> TASK
Your answer should be the lines below from the one holding "Task: Click the orange line peak at 35" through the one holding "Click the favorites star icon", copied exactly and with nothing else.
STUDY MATERIAL Start Marker
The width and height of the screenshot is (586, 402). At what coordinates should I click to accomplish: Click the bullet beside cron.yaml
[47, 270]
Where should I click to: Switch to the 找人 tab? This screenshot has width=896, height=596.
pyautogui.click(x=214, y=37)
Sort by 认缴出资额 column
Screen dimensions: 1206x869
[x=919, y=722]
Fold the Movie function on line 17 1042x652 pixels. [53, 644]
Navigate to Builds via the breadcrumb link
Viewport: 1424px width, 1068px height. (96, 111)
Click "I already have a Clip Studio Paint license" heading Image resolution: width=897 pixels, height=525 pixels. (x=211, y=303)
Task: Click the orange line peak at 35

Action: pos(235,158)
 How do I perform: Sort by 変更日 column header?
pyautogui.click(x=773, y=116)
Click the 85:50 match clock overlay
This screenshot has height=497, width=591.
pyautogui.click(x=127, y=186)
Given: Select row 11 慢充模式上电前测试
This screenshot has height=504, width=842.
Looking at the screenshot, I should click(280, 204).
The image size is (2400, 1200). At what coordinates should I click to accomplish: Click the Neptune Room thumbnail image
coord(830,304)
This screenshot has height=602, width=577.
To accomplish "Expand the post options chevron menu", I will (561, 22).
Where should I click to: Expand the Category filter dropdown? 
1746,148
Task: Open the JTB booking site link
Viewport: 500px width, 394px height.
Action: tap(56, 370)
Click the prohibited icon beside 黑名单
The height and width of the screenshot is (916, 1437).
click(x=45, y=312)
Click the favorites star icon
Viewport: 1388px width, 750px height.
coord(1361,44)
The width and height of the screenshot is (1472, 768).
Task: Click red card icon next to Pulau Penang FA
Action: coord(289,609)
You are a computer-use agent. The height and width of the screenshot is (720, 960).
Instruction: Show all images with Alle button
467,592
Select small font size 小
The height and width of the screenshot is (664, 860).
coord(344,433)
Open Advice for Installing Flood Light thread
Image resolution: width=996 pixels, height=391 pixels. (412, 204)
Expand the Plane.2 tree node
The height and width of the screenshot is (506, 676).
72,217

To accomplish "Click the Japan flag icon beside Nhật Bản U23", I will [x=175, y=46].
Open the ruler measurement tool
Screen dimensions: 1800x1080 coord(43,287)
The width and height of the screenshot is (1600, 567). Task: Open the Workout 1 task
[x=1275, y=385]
STUDY MATERIAL End Marker
> FINAL ANSWER
Task: Click the orange line peak at 35

Action: pos(235,158)
 How do I perform: Sort by 変更日 column header?
pyautogui.click(x=773, y=116)
Click the 85:50 match clock overlay
This screenshot has height=497, width=591.
pyautogui.click(x=127, y=186)
Given: Select row 11 慢充模式上电前测试
This screenshot has height=504, width=842.
Looking at the screenshot, I should click(280, 204).
The image size is (2400, 1200). At what coordinates should I click to accomplish: Click the Neptune Room thumbnail image
coord(830,304)
This screenshot has height=602, width=577.
To accomplish "Expand the post options chevron menu", I will (561, 22).
Where should I click to: Expand the Category filter dropdown? 
1746,148
Task: Open the JTB booking site link
Viewport: 500px width, 394px height.
Action: tap(56, 370)
Click the prohibited icon beside 黑名单
The height and width of the screenshot is (916, 1437).
click(x=45, y=312)
Click the favorites star icon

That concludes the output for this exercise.